▶ **Instructions to follow**: Wherever the string "sidebar" shows up in the records below, return that line.

[Collected data entries]
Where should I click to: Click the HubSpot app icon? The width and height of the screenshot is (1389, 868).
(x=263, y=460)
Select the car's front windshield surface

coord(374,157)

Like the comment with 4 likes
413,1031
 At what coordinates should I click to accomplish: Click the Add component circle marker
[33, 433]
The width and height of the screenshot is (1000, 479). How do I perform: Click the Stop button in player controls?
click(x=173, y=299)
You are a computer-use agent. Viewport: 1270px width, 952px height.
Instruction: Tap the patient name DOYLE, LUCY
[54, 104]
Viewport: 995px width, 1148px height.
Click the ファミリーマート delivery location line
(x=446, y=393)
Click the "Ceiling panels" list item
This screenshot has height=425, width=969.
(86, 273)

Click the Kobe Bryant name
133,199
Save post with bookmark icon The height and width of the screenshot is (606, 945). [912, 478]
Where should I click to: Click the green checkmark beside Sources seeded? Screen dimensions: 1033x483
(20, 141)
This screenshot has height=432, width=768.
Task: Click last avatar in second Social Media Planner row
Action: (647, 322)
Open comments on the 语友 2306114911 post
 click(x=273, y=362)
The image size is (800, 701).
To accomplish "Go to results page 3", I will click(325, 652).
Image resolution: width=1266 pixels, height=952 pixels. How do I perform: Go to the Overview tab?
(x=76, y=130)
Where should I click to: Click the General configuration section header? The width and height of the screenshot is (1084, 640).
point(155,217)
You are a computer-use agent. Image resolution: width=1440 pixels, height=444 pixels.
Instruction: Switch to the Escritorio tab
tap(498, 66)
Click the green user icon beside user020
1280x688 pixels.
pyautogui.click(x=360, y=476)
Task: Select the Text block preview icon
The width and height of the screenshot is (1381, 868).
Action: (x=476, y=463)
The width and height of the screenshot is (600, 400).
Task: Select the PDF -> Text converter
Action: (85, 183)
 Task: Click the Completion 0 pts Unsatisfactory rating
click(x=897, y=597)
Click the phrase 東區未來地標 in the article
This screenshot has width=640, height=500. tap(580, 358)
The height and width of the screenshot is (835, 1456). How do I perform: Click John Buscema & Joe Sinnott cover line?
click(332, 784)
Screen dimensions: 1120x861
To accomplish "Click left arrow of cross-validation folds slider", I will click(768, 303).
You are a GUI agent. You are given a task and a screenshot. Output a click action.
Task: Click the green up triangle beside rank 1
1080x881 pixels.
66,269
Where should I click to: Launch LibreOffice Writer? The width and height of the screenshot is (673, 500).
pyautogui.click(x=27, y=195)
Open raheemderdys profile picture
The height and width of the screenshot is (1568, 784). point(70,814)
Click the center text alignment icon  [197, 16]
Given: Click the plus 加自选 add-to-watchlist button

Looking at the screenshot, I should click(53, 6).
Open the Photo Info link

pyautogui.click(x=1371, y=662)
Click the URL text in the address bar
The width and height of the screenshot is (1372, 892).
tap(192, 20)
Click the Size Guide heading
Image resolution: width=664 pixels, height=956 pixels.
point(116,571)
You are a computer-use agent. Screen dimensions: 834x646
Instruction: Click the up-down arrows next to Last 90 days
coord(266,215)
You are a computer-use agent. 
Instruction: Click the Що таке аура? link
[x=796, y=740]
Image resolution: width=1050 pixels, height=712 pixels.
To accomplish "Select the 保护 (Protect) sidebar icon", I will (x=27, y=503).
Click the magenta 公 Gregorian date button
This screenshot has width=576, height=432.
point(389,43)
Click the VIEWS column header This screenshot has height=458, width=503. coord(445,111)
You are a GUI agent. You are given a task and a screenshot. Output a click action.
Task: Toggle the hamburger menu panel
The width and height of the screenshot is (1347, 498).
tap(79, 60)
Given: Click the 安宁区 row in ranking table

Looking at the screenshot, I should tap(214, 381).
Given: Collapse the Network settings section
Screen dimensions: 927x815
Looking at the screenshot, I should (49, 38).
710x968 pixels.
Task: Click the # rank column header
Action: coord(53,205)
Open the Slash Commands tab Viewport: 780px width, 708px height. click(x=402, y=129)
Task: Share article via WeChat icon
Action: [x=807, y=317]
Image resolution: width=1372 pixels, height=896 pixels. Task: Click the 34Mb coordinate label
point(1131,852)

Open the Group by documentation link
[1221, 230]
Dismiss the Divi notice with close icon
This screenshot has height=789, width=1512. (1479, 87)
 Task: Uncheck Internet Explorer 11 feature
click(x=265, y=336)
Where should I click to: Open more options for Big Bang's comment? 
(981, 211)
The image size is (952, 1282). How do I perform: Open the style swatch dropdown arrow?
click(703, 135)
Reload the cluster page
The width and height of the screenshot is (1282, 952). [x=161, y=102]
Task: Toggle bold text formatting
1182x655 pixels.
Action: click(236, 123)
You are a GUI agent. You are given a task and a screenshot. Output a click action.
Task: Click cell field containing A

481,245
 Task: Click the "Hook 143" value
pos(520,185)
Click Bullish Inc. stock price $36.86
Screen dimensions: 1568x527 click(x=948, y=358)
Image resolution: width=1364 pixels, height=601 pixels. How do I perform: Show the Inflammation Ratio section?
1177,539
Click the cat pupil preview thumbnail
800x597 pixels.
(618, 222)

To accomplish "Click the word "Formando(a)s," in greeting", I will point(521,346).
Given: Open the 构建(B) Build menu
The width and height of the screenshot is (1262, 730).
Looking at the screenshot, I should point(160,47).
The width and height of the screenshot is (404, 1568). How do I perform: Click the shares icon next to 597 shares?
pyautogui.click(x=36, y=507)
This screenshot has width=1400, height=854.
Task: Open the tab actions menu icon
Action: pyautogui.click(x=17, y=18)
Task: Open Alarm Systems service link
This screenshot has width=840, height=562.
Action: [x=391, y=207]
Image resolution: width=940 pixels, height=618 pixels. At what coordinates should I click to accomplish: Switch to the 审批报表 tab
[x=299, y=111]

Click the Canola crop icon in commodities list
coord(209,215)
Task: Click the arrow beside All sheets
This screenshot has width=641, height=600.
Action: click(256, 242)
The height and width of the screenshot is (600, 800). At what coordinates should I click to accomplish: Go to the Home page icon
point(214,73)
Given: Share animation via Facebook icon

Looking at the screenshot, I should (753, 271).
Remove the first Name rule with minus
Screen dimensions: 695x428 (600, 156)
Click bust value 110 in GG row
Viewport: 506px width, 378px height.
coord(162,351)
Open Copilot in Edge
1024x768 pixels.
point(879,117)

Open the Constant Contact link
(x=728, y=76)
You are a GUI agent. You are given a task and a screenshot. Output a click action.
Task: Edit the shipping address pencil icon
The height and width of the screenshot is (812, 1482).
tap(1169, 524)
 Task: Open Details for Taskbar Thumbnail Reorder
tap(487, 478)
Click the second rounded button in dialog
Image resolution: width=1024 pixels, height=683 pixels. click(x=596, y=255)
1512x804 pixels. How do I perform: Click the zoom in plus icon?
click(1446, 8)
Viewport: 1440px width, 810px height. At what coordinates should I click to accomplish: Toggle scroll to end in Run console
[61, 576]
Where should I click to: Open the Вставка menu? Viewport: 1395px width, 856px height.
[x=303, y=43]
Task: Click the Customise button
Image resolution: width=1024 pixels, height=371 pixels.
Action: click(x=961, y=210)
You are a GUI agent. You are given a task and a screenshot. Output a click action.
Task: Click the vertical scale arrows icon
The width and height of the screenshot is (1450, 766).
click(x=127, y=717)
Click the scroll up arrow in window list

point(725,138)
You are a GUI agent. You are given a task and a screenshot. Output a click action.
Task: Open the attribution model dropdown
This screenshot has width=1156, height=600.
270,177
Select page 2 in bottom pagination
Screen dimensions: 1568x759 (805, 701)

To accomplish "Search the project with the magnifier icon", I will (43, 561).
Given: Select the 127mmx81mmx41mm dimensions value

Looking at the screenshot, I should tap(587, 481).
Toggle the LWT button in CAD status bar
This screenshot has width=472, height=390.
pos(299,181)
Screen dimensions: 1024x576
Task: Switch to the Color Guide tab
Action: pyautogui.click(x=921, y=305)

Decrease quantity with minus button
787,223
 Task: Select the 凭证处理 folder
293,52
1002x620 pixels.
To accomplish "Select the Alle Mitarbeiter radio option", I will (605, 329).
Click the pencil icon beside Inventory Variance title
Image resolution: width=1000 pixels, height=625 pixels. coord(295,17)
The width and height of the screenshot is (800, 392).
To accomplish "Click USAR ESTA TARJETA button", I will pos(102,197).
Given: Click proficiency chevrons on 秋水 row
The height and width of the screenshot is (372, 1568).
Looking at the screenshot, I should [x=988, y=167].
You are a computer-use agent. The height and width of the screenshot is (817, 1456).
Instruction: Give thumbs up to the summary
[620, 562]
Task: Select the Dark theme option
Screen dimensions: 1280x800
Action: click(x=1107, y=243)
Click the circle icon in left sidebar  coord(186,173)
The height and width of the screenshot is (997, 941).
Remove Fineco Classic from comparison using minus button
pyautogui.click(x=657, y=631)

▶ **Result for this task**:
To accomplish "Select the 保护 (Protect) sidebar icon", I will (x=27, y=503).
Click the circle icon in left sidebar  coord(186,173)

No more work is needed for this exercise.